Riskier fare. If you're willing to go out on a limb, you may find leveraged muni funds rewarding. On average, leveraged funds sold at a 5% discount in mid March. Those discounts may widen if problems in the preferred-shares markets aren't resolved soon.
One attractive leveraged fund is BlackRock MuniYield Quality (MQY). Manager Michael Kalinoski invests almost exclusively in insured bonds (88% of assets at last report). He participates in weekly conference calls with BlackRock's global team to get a snapshot of the entire bond market, then relies on BlackRock's 12 muni analysts to help him identify the best deals in terms of yield, credit quality and maturity. The fund recently traded at an 8% discount to NAV and yielded 5.3%, equivalent to 8.2% pretax for an investor in the 35% tax bracket. The fund's average duration is a high 10.2 years, and its expense ratio is 1.04% (expenses for leveraged funds tend to be higher than those of unleveraged funds because they include the costs of interest for borrowing).

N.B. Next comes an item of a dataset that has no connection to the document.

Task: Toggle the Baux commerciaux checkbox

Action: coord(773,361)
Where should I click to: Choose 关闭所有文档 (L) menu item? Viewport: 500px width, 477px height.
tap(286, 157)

A combination of leverage and junk is heaven for income hogs. That's the formula employed by Pioneer Municipal High Income Advantage Trust (MAV), which borrows and can invest up to 60% of assets in junk municipals. Manager David Eurkus and Pioneer's four-person muni team slice the U.S. into regional economies. Then, says Eurkus, "by region we invest in sectors that are important to the health and well-being of the economy." Muni High Income Advantage recently yielded 6.5%, equivalent to a whopping 10.0% taxable yield for an investor in the 35% bracket. The fund trades at a slight premium to NAV, and its expense ratio is 1.16%.